Wednesday, November 28, 2018

Logarithms: How Math Helps Science

I'm teaching my algebra students about logarithms today. It is likely the hardest algebra topic there is. When I started at Contra Costa College, after having taught full-time at Muskegon Community College for 6 years, I think I still was not 100% solid on logs. (I could do the problems, but proving those properties was a tangled mess.)

I had developed my murder mystery project because my officemate at MCC was a chemistry teacher, and she had complained that teachers weren't teaching logs well enough in Intermediate Algebra.I hoped that project would help. I think it does, but I don't have anything solid to base that on.

For many years now, I've told students a bit of history in my introduction to logarithms. John Napier invented them in 1614 as a way of making hard calculations easier. (Can you imagine finding the square root of 192.7 without a calculator? You'd have to guess, check, and modify repeatedly...)

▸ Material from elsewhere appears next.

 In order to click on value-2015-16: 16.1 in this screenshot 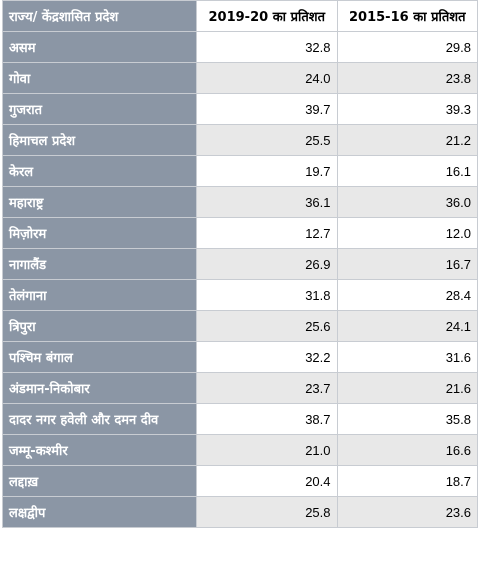, I will do `click(407, 171)`.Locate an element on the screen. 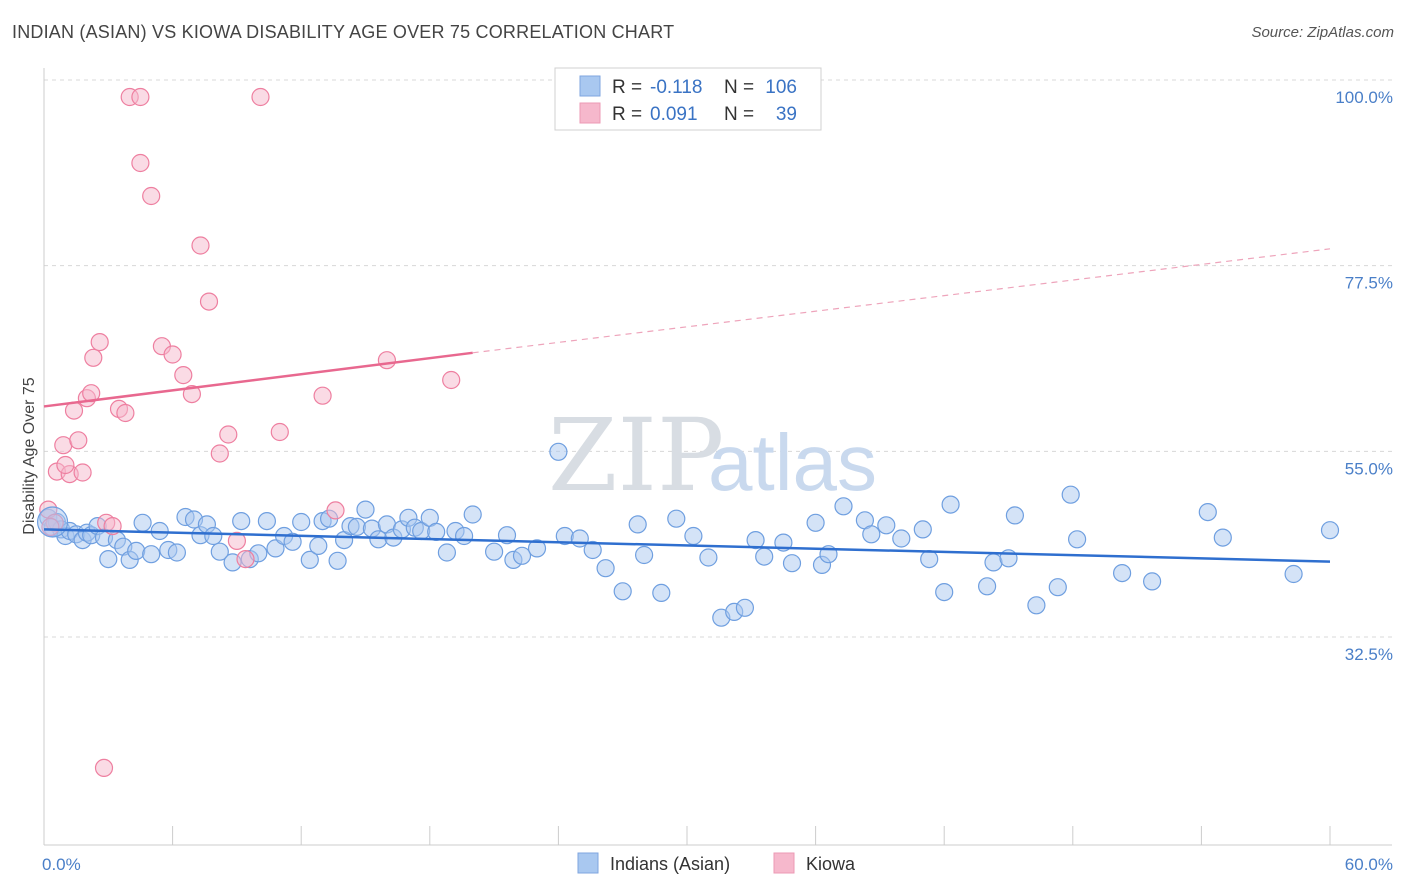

Around that time Kepler came up with his three laws of planetary motion. Over the years, I have repeatedly wondered out loud whether Kepler was using logarithms while he figured these things out.
Today when this came up, I was able to turn to our tutor and ask him to look it up. He found a fascinating article on it.

Turns out Kepler came up with the first two "laws" before playing with Napier's new idea. But his third came after.

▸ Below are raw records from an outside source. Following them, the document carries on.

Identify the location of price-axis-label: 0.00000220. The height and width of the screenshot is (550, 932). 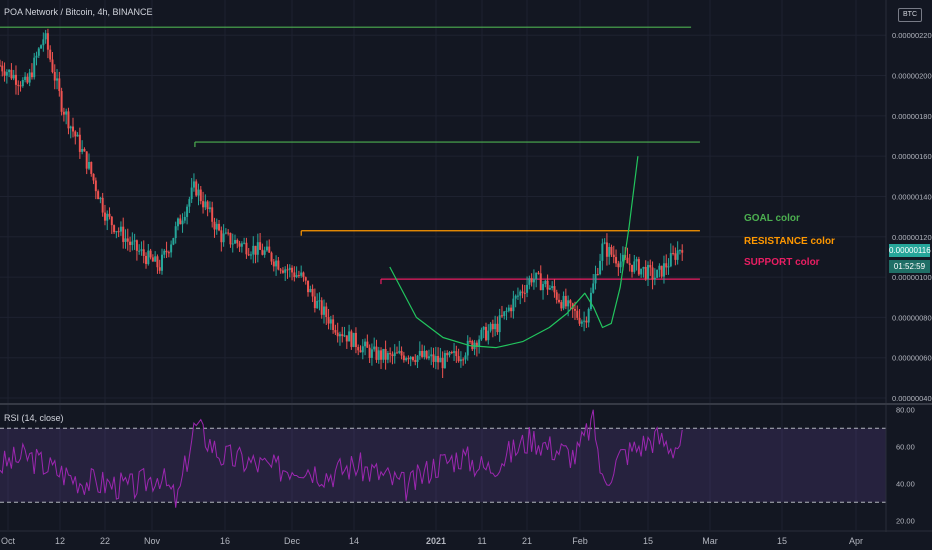
(912, 36).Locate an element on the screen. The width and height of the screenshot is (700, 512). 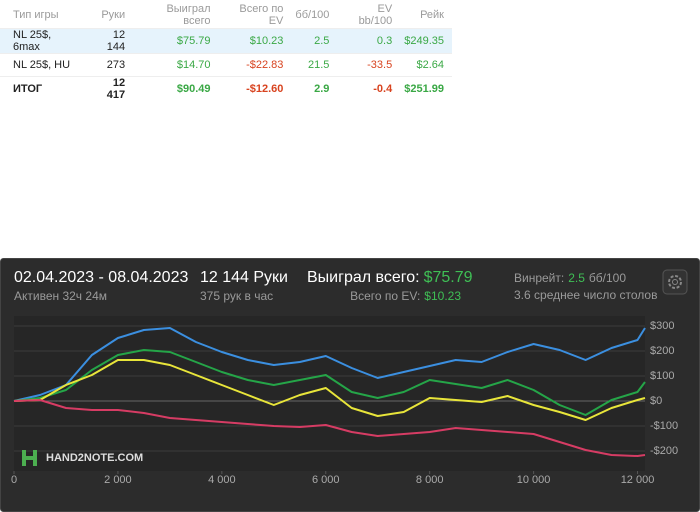
table-row: ИТОГ 12 417 $90.49 -$12.60 2.9 -0.4 $251.99 is located at coordinates (226, 88).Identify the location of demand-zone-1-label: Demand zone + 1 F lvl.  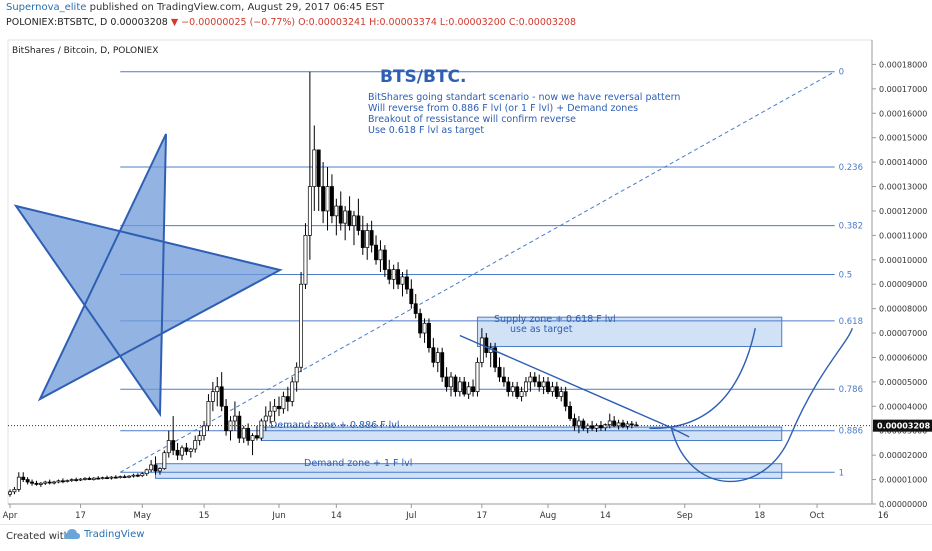
(358, 464).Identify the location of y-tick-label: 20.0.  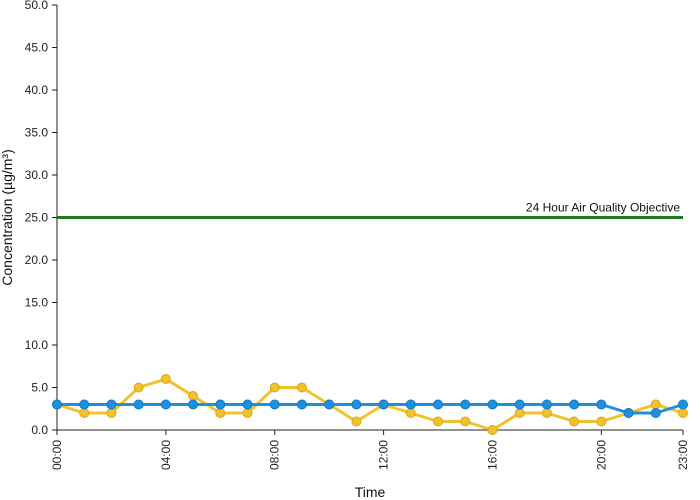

I. Planets move in ellipses with the Sun at one focus.
II. The radius vector (line from sun to planet) describes equal areas in equal times.
III. "The proportion between the periodic times of any two planets is precisely one and a half times the proportion of the mean distances."

This is an improper use of the word proportion. He was making a proportion from the logs of the ratios, and saw that log(T1/T2) = 1.5*log(r1/r2). In modern terms, we say something like: The square of the ratio of the times (that it takes two planets to go around the sun) equals the cube of the ratio of their mean distances from the sun. The fact that he was thinking in terms of logs shows how helpful the new (in 1614) concept was for helping scientists see patterns. (Read that article for more on Kepler and Napier.)

I love that math can help us see new things.

1 comment:

1. Newton-Raphson (which was known long before Newton or Raphson) makes figuring square-roots by hand not too bad. 192.7 is close to 14^2 (196), so the 2nd estimate would be 14 - (14^2-192.7)/28 = 14-33/280 = 3887/280. This turns out to be about 0.0005 off of the actual square root of 192.7. It converges quadratically, so the number of accurate digits roughly doubles with each iteration.

I recently came across a problem that was of the form (1/log_a x) + (1/log_{a^2} x) + ... + (1/log_{a^k} x) = C, with the challenge to solve for x. That becomes much easier if you know the identity log_x y = 1/log_y x. The LHS becomes log_x a + log_x a^2 + ... + log_x a^k = log_x a^{1+2+...+k} = (k(k+1)/2) log_x a, which means that log_a x = k(k+1)/(2C). With proper choice of a, k and C this problem can look hard, but work out really easy.